As part of the 2024 Convocation activities, Dr. Emmanuel K. Akyeampong (ANTS MDiv 14) will offer the Simpson Hewett-Lecture: “United Church of Christ, Race Relations, and Political Liberation in Southern Africa.”
The Lecture will be held on Tuesday, October 8 at 4pm.
Dr. Akyeampong, who received his MDiv from Andover Newton Theological School, is Ellen Gurney Professor of History and Professor of African and African American Studies and Oppenheimer Faculty Director of the Harvard University Center for African Studies.
Professoe Akyeampong writes, “In the 1980s, the United Church of Christ (UCC) Synod passed several resolutions and pronouncements on the apartheid system in South Africa, advocating divestment of all financial resources from all corporations doing business with South Africa and for corporate responsibility regarding South Africa.
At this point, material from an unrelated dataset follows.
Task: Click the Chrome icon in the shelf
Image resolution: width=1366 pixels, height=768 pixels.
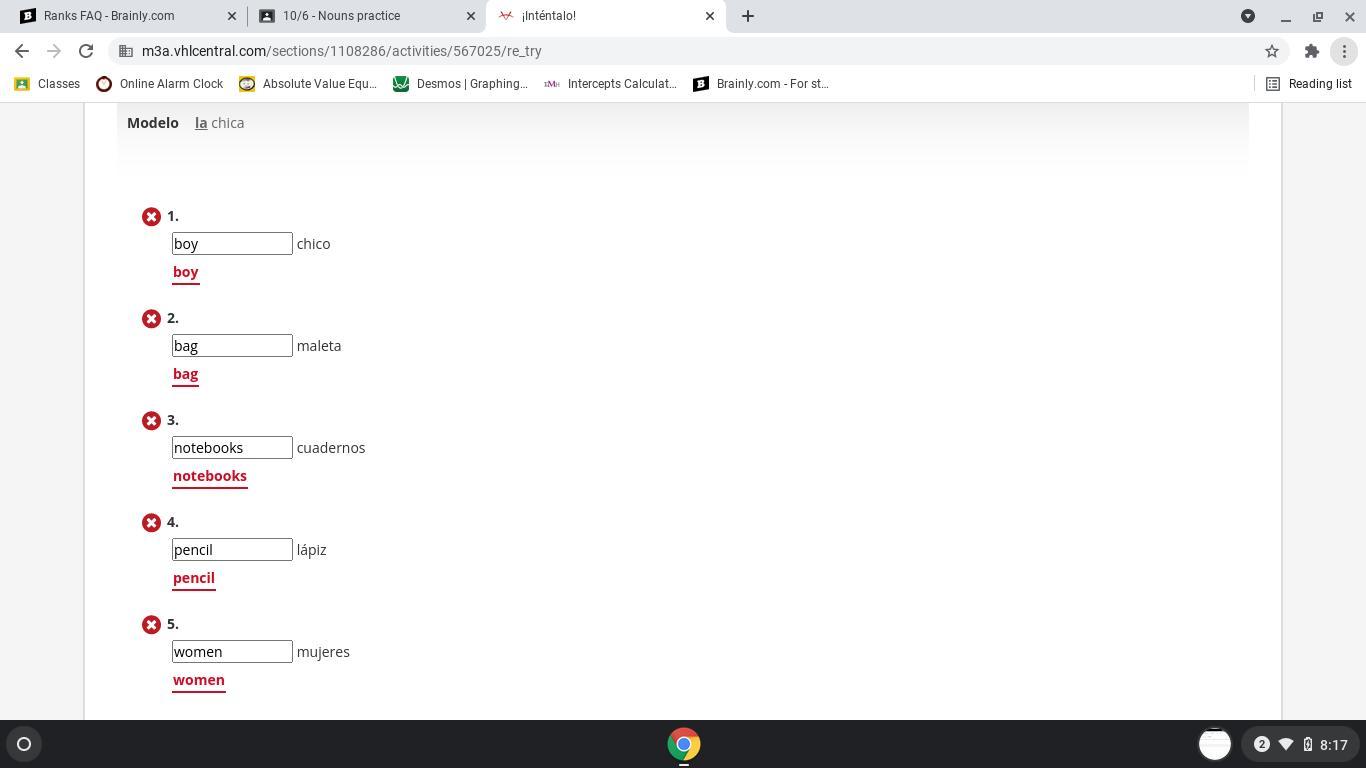Action: pyautogui.click(x=684, y=744)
Broad statements on racial and economic justice from that decade reflected the denomination’s investment in social justice. I became curious about what in the institutional DNA or church code of the denomination explained these values or tradition.
The Simpson-Hewett Lecture affords me the opportunity to explore these questions regarding
southern Africa, where the Congregational Church played an important historical role in the
education of Black Africans. I center the work of UCC missionaries Ray and Dora Phillips, who
lived in South Africa during the crucial mid-20 th century, when the infrastructure of the apartheid
system was being consolidated. By establishing institutions like the African Institute of Race
Relations, the Bantu Men’s Social Center, and the Jan Hofmeyr School for Social Work, Ray
Phillips’ influence and vision of racial relations and African empowerment would shape several
southern African leaders who came to play leading roles in liberation movements, including
Winnie Mandela and Zimbabwe’s Joshua Nkomo. This was explicitly acknowledged when the
South African Government in 2019 posthumously awarded the Phillips’s the highest honor in the
country, The Order of the Baobab.”
From his bio:
Professor Akyeampong joined the History faculty at Harvard upon receiving his Ph.D. in African History from the University of Virginia in 1993. He received his master’s degree at Wake Forest University in North Carolina in 1989, where he concentrated on English labor history, and his bachelor’s degree in History and Religions from the University of Ghana at Legon in 1984.
Professor Akyeampong has been awarded several research fellowships, and from 1993 to 1994, he was the Zora Neale Hurston Fellow at the Institute for Advanced Study and Research in the African Humanities at Northwestern University. He was named a Corresponding Fellow of the Royal Historical Society in 2002, and was nominated to be a Fellow of the Ghana Academy of Arts and Sciences. In 2018 he was awarded an honorary Doctor of Laws by the University of Ghana. At Harvard, Professor Akyeampong is a faculty associate for the Weatherhead Center for International Affairs and a member of the executive committee of the Hutchins Center. As a former chair of the Committee on African Studies, he has been instrumental, along with Professor Gates, in creating the Department of African and African American Studies. He currently serves as the Oppenheimer Faculty Director of the Center for African Studies.